[Entries for locating words and elements]
————
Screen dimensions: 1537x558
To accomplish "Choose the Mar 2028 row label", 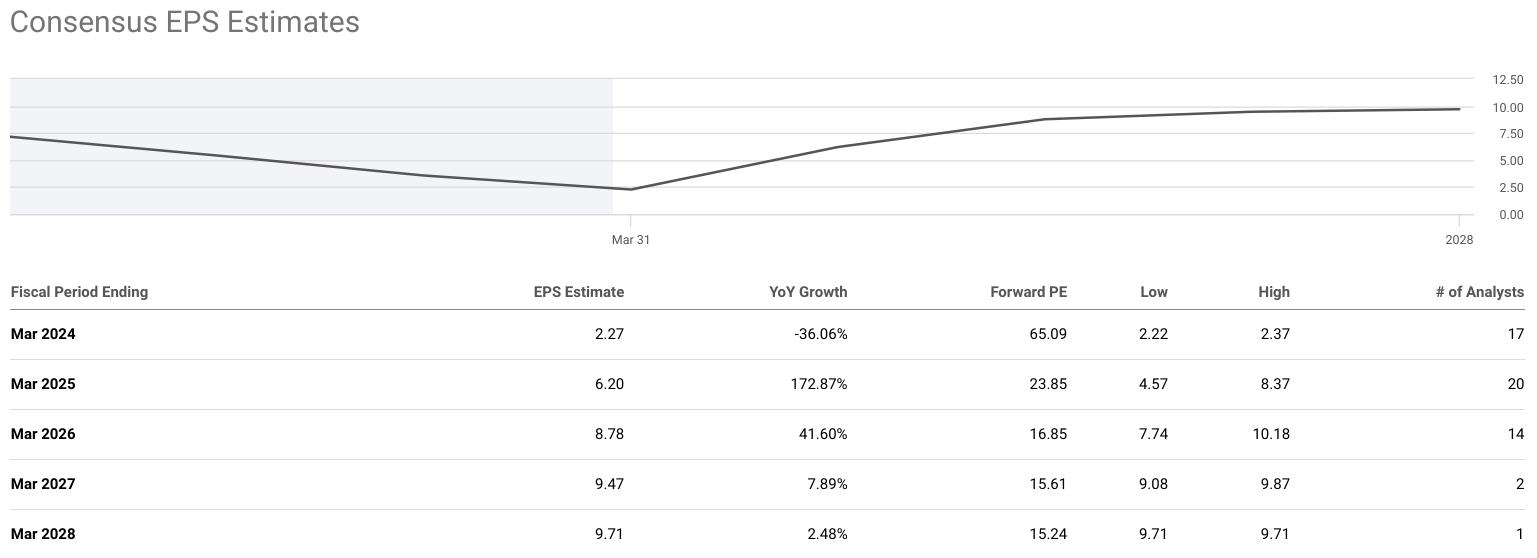I will tap(43, 534).
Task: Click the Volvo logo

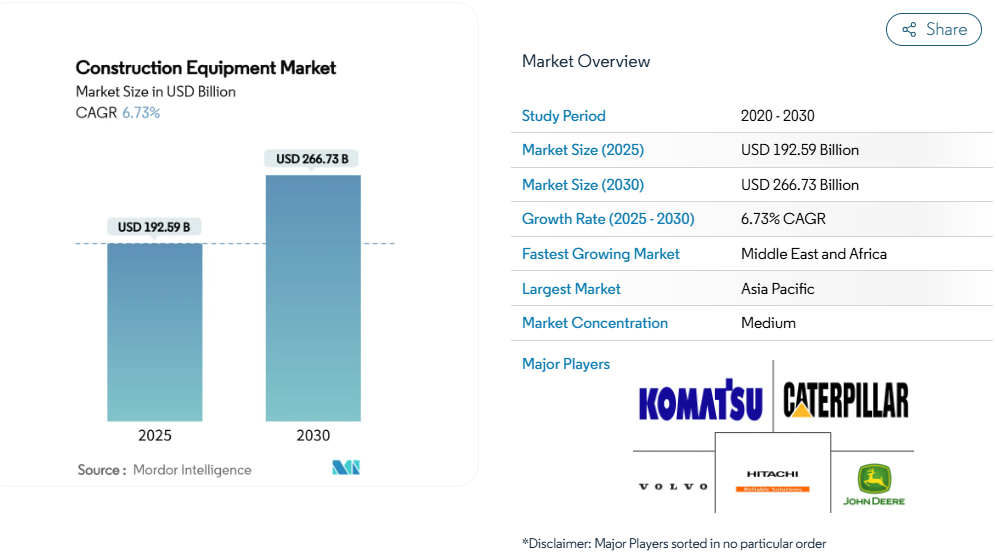Action: click(673, 486)
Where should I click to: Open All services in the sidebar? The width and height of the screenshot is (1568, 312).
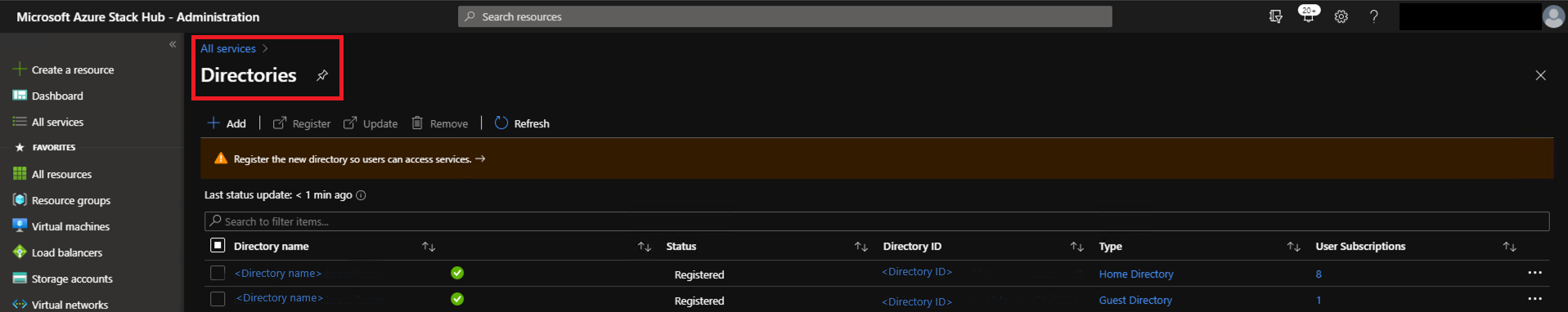point(57,122)
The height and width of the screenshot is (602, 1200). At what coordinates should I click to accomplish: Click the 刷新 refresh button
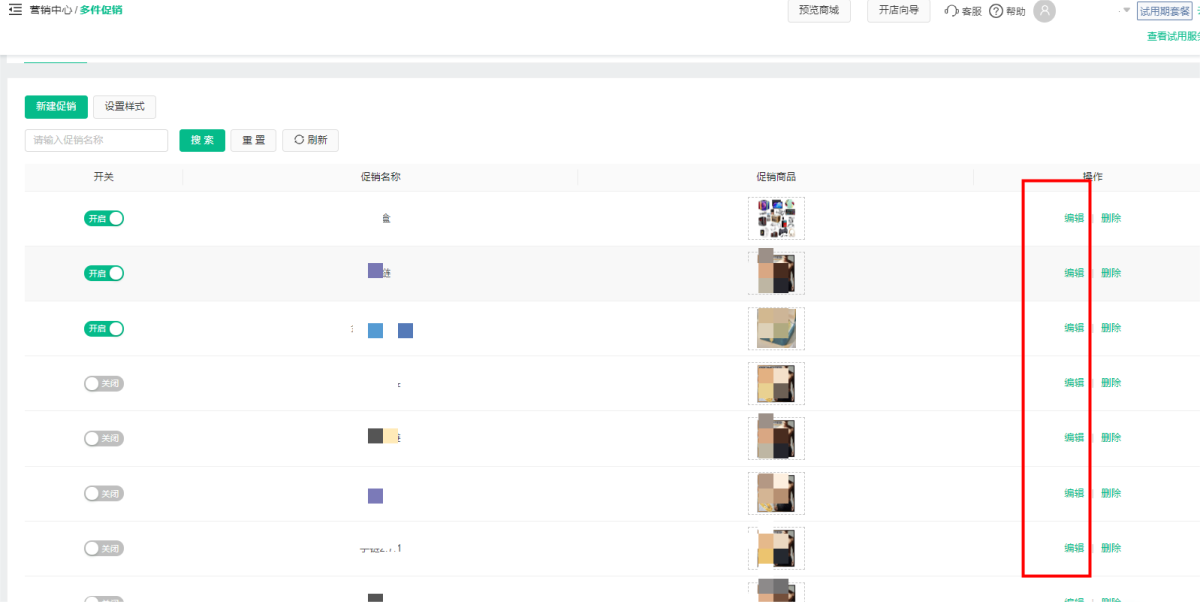click(x=310, y=140)
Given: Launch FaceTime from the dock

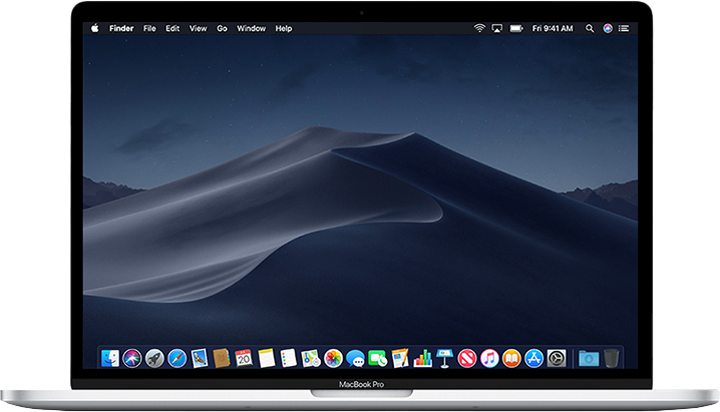Looking at the screenshot, I should click(x=377, y=357).

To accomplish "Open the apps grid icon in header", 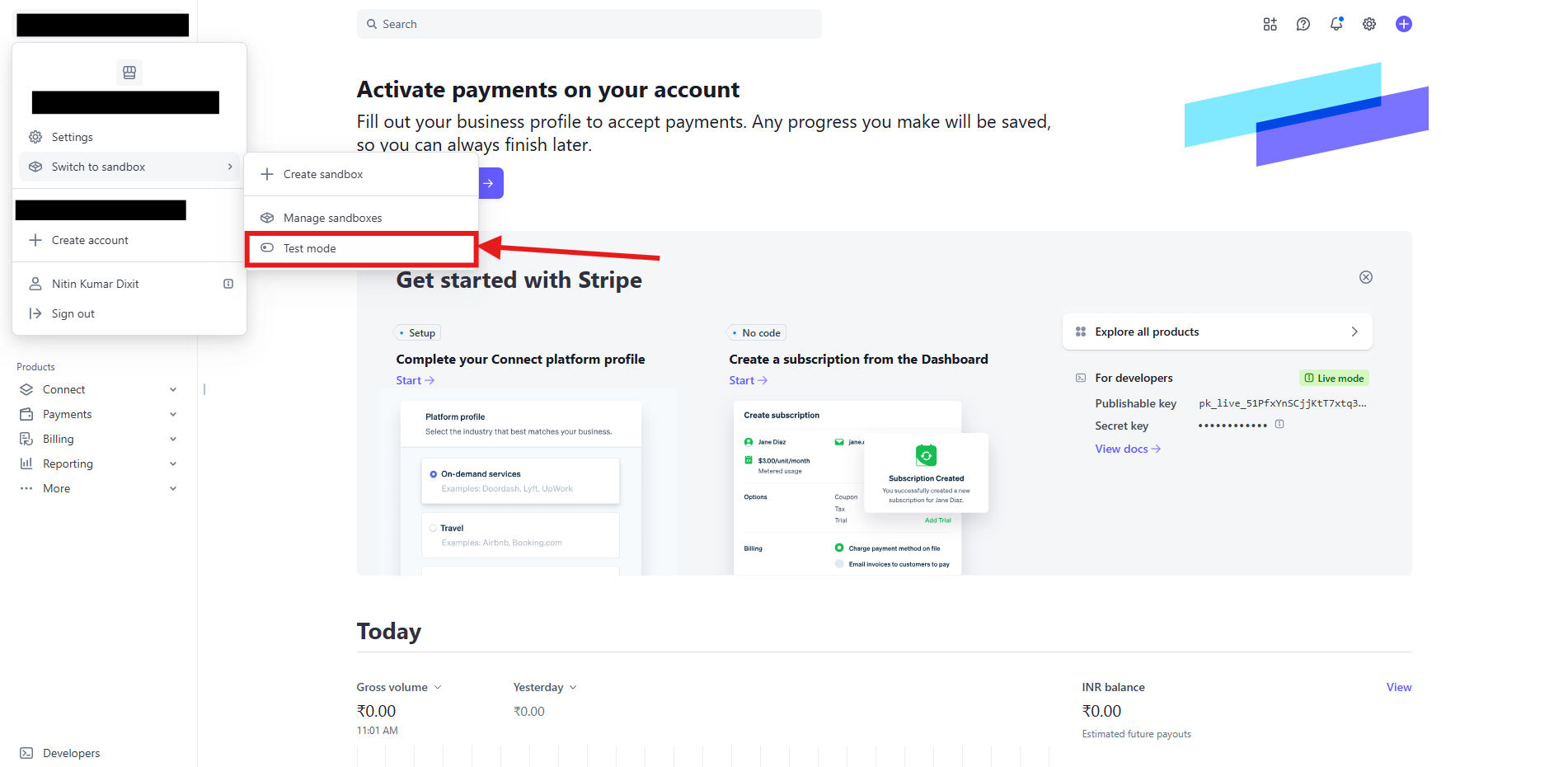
————
Requirement: Copy the entries word for word, starting at the line containing "Where should I" and ending at the end of the entries, both ends included. Omit the pictures.

Exercise solution:
Where should I click to: Open All services in the sidebar? The width and height of the screenshot is (1568, 312).
point(57,122)
The height and width of the screenshot is (602, 1200). At what coordinates should I click to accomplish: Click the 刷新 refresh button
click(x=310, y=140)
Given: Launch FaceTime from the dock

Looking at the screenshot, I should click(x=377, y=357).

To accomplish "Open the apps grid icon in header", 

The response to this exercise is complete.